Старуха, сухо покашливая, виляя в смертельную дугу согнутым телом, была непреклонна.
– Никаких «нубабов» не будет больше! Завёл манеру: встал, поел, ноги в руки – и бежать! Сиди, баушка как на угольях, с больным-то сердцем, переживай, жив он или, моэть, под лёд ушёл…
И мальчик снова сидел взаперти, под надзором старухи, не спускавшей с него глаз, а если бабушка кемарила после обеда, за ним следили её раскрытые очки, положенные на тумбочку – душками к стене, стёклышками к двери.

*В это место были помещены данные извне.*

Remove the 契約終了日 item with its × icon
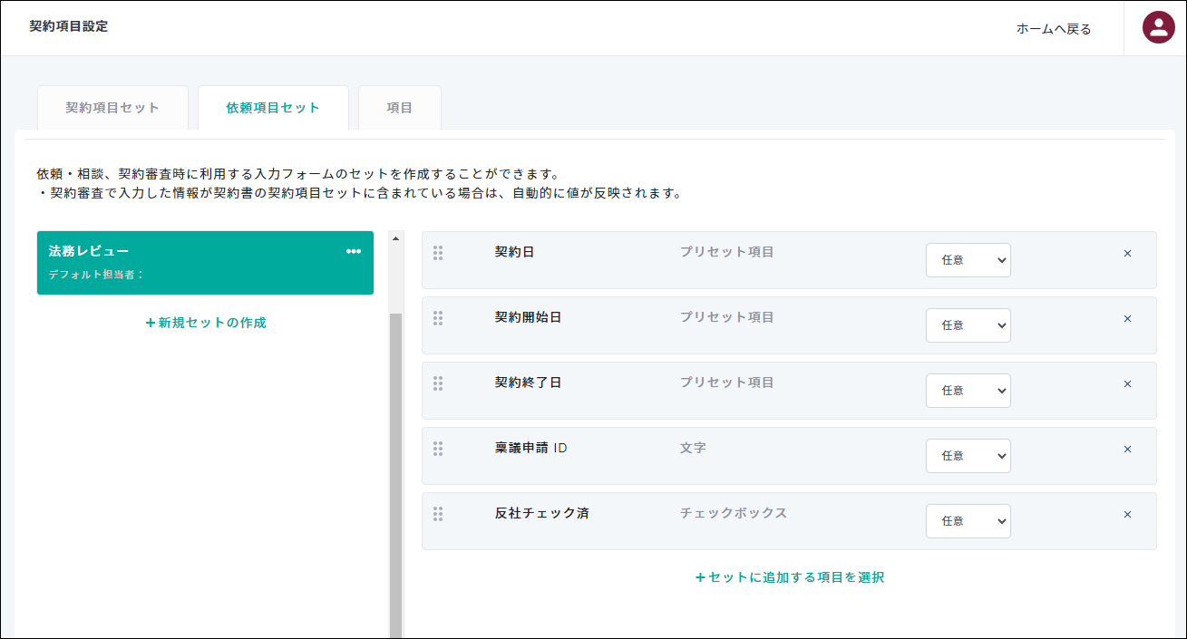click(1127, 383)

Впрочем, таких заточений, как три недели назад, когда он убежал из родилки, не было. Иногда ему разрешалось погулять не только по дому, но и по ограде. Правда, за ворота не сунься, а не то агромадные собаки порвут, и Лётчик не сорвётся с цепи, не придёт на выручку, хотя мальчик со дня их ссоры подкармливал его корочками и косточками. Но в то же время и забор стал как будто ниже – или это мальчик подрос? – а Клавдия Еремеевна частенько не показывала носа от Зинаиды Петровны, к которой уходила то наскрести извести на побелку, то отлить мурашиного спирта на какие-то свои дела… И не было ничего плохого в том, что мальчик прикатывал к воротам чурку, залезал на неё и, разоружив хитроумную бабушкину задвижку, конечно же, не к ребятам на угор, а к старухе на выручку мчал, дабы оградить от собак, и если всё-таки оказывался на угоре, то это чисто случайно…

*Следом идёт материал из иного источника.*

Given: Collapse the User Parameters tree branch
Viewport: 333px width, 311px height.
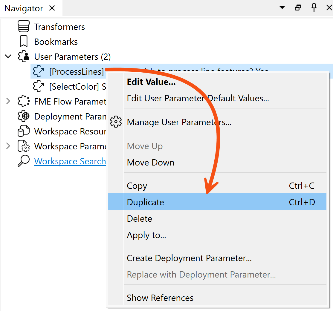Looking at the screenshot, I should pos(8,56).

Не скоро прощала Клавдия Еремеевна, не одно «бабуля», «любимая» и «хорошая моя» надо было истранжирить на впечатлительную старуху. А за воротами жизнь кипела куда бойче, чем день назад, и карусели лебедями кружили над угором, увлекая воображение чёрт-те куда, а душу в пятки. За этими событиями, проносился ли он на карусели или пробовал обуздать егозливый велосипедишко, приезд мамы, сама мама и их прошлая совместная жизнь в городе, дядя Фёдор с коробкой конфет и пузырьком виноградных капель – всё понемногу откатывалось за высоченную гору, так что не сегодня-завтра могло и вовсе пропасть из виду. Между ними, вчерашними, между ним самим, который был когда-то, – и им теперешним, пролегла незримая канавка, как та трещина во льду, отделив одну жизнь от другой. Вскоре даже мечтать о маме, о будущем свидании с ней, о хорошей жизни вдвоём (раз дядя Фёдор неожиданно исчез, а Розовый родился) стало невыносимо.
И лишь иногда он вспоминал себя в вихре буден и ребяческих забот, и тогда печаль от разлуки с мамой нападала с новой силой, и мальчик всерьёз – насколько это было возможно в его возрасте – задумывался: «Всё-таки он забавный, этот Розовый! Ножонками кривыми шевелит, бежать ему, видишь, надо… Нет, если маме он глянется, тогда, пожалуй…»
Но думы эти были редкими и всё равно что чужими, как будто мальчик думал их не своей, а посторонней головой. И это изжилось, с помощью бабушки. Её исправные добрые слова, словно капли с крыши, прожёгшие лёд, отогрели наконец его загрубевшее сердце, в котором задышала первая робкая проталинка.